Automotive Ethernet as a peripheral, or as a stand-alone solution
Automotive Ethernet will find itself in one of three clear application spaces; the large central ECU on the central data backbone, in a domain controller, or in an end node application. In the first two cases, Automotive Ethernet is ideally implemented using a suitable peripheral device to complement the selected high-performance SoC. The third case is typically the domain of a smaller 32-bit MCU that can bridge the balance between cost and sufficient performance.
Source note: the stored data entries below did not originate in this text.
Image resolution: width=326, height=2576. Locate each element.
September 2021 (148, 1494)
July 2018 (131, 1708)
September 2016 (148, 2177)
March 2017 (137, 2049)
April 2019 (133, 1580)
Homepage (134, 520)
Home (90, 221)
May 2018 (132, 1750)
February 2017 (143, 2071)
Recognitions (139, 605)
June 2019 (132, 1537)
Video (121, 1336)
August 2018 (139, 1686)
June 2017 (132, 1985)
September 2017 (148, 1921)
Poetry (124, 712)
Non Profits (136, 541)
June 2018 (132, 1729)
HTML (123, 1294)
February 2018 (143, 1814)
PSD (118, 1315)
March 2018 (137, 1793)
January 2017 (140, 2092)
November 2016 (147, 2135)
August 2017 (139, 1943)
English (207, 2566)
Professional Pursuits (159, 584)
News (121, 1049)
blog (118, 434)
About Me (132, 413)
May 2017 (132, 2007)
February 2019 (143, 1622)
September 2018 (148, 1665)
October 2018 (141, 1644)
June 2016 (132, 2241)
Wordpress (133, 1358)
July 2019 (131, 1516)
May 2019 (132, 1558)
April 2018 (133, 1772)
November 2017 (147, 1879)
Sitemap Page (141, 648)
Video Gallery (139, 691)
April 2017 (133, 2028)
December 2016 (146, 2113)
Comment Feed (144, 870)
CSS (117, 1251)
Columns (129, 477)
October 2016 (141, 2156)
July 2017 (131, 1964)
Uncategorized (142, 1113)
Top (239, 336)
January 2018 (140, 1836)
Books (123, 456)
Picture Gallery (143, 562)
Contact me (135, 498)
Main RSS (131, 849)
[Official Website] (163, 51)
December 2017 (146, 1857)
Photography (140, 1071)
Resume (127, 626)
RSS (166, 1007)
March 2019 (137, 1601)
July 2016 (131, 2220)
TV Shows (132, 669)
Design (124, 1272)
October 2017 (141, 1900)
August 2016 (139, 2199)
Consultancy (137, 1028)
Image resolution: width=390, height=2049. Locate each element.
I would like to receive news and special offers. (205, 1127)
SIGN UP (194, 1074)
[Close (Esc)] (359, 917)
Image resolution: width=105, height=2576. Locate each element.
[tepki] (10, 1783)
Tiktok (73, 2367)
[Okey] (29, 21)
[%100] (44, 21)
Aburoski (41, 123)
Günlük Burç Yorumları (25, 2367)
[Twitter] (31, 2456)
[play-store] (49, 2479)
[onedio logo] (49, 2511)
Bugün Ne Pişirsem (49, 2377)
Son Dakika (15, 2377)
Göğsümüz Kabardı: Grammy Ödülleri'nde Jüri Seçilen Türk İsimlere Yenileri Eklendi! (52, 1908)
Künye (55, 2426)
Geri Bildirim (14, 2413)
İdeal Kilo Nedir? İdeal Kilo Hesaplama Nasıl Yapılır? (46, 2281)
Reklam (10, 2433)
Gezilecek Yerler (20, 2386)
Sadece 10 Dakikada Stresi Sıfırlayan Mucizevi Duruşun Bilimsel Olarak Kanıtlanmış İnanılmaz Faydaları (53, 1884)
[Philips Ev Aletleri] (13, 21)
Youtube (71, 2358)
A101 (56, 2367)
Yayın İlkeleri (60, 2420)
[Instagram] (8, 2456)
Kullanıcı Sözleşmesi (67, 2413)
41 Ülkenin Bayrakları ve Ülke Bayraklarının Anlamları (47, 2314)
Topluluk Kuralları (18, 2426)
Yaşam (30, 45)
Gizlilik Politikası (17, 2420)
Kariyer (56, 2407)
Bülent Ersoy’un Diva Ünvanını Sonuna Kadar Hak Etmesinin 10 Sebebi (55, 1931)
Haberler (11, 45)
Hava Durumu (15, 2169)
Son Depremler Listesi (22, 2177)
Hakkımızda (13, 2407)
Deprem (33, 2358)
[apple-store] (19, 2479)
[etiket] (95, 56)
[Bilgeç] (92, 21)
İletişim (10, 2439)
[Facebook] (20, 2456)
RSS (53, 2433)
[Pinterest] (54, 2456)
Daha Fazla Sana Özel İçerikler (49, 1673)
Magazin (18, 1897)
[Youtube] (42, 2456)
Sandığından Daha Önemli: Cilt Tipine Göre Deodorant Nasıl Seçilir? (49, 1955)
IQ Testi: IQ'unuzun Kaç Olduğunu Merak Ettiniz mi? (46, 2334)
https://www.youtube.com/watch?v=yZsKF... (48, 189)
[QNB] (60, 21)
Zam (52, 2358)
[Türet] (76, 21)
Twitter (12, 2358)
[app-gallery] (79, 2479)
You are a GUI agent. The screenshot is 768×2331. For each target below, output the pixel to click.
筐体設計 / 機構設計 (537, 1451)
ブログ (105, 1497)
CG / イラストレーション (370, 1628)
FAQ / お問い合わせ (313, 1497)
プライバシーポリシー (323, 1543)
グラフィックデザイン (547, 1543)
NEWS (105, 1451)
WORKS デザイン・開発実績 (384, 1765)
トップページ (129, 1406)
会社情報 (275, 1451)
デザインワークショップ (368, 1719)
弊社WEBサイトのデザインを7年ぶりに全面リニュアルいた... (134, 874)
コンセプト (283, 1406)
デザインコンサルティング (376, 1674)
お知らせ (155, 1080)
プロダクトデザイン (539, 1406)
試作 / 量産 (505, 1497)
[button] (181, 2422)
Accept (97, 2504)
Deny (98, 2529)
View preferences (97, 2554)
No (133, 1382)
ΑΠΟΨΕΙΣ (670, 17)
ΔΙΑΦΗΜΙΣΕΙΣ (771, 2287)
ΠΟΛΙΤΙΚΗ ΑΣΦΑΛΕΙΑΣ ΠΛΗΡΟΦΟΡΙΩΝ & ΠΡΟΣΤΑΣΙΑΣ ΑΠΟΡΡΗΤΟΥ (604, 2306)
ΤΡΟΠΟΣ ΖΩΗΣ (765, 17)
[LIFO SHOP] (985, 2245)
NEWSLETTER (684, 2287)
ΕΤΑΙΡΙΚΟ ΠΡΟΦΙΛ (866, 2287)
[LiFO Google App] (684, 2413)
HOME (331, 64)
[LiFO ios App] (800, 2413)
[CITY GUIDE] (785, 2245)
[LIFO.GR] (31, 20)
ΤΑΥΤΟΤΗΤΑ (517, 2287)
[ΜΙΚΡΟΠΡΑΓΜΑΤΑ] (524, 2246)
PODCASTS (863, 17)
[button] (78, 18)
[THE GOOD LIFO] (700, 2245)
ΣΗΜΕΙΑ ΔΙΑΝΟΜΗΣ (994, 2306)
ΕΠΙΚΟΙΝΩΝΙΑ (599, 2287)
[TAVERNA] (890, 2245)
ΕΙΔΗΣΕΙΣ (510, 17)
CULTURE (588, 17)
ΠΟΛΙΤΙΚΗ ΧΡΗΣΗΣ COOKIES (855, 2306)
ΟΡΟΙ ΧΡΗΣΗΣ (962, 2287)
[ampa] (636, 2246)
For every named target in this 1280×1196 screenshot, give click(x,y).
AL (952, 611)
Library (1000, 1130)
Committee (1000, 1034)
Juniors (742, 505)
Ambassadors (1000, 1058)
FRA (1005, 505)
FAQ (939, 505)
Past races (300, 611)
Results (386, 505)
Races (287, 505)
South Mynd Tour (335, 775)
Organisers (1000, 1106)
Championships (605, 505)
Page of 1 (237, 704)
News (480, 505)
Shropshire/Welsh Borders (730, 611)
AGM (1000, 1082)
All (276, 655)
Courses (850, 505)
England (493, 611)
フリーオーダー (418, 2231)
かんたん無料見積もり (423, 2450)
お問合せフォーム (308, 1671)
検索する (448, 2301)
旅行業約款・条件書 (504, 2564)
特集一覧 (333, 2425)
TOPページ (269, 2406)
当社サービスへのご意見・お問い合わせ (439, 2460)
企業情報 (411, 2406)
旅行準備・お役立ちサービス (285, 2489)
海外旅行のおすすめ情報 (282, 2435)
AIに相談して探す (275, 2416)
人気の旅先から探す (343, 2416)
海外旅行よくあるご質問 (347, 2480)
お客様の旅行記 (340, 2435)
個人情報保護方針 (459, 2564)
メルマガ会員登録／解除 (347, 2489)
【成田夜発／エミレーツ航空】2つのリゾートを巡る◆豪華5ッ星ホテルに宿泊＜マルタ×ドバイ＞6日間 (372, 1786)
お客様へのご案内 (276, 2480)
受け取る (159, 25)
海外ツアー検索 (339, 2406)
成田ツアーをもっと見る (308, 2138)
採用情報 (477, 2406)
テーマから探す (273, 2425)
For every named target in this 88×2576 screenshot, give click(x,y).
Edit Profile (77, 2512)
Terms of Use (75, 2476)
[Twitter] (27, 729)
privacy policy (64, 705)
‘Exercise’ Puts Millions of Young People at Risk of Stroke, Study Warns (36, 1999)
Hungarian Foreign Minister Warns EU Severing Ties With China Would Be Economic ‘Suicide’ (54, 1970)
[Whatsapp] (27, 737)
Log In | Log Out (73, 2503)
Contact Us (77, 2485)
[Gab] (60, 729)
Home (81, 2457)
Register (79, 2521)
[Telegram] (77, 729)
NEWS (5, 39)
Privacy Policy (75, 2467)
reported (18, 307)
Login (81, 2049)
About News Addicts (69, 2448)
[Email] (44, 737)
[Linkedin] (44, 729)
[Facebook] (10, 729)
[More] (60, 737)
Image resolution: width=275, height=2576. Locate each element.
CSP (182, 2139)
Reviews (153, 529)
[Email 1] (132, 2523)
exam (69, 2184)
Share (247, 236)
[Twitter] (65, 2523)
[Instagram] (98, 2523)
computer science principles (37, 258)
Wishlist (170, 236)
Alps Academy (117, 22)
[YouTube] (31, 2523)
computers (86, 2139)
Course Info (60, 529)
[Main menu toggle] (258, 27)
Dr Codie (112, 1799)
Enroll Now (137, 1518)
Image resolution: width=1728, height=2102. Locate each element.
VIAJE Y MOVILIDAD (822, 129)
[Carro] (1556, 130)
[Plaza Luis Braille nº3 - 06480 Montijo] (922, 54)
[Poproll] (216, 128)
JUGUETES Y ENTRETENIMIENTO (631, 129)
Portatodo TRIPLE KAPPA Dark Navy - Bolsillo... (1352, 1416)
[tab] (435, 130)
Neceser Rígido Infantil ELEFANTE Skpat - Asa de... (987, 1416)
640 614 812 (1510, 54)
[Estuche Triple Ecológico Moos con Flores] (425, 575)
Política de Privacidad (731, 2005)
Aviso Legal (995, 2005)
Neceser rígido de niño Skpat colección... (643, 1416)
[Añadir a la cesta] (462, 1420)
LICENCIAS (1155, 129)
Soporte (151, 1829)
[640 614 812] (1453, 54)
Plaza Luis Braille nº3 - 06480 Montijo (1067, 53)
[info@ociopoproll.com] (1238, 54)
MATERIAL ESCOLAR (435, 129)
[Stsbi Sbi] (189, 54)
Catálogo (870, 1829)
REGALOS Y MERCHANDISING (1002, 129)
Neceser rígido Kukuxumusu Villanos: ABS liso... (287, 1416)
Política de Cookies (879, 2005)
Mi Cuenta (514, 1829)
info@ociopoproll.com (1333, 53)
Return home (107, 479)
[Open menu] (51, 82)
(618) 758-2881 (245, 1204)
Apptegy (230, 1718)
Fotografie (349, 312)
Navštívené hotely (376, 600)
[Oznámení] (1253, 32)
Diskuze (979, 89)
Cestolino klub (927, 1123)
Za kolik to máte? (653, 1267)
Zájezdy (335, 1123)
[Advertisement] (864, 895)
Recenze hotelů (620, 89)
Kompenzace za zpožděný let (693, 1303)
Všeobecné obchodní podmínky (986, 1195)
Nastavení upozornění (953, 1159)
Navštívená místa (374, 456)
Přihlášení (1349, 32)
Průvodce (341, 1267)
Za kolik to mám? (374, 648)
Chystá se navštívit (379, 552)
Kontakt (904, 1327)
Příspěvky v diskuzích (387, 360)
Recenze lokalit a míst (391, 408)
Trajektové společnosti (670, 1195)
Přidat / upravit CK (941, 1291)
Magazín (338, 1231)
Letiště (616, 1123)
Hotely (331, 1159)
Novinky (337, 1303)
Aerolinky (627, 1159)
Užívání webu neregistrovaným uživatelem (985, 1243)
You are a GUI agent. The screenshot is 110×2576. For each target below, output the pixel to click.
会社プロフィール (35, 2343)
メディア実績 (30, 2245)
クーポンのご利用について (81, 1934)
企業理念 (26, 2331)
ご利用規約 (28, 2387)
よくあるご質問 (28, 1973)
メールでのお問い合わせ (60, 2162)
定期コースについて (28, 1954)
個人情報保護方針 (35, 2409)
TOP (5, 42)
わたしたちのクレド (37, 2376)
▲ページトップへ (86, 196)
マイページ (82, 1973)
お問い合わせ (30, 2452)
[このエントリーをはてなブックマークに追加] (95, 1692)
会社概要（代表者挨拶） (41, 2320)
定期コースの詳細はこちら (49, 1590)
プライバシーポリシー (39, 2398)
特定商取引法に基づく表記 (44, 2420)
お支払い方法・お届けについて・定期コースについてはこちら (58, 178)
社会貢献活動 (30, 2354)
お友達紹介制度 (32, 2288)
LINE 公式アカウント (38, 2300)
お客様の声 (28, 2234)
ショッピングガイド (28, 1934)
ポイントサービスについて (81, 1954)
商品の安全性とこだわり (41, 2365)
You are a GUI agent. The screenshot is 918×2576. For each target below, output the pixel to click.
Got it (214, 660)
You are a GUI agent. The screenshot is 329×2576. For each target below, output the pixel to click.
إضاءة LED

With the introduction of the TC9562 there is a single-chip solution that can support both peripheral functionality and operation as a stand-alone Automotive Ethernet node (Figure 2). Large SoCs are supported via the PCI express (PCIe) interface and it includes L1 low-power mode support when required. 6 channels of DMA are also provided that can be used to automatically filter incoming data according to IP address and transfer them into the DRAM of the host SoC (Figure 3). The Ethernet MAC supports all common media-independent interfaces (MII) including serial gigabit (SGMII).
Alternatively, the device can also be used as a stand-alone Ethernet node solution by making use of the integrated Arm® Cortex®-M3 processor. Operating at up to 187.5 MHz, and with access to up to 320 kB of memory, this makes it ideal for implementing audio amplifiers, audio systems, and interfacing with cellular network modems (Figure 4).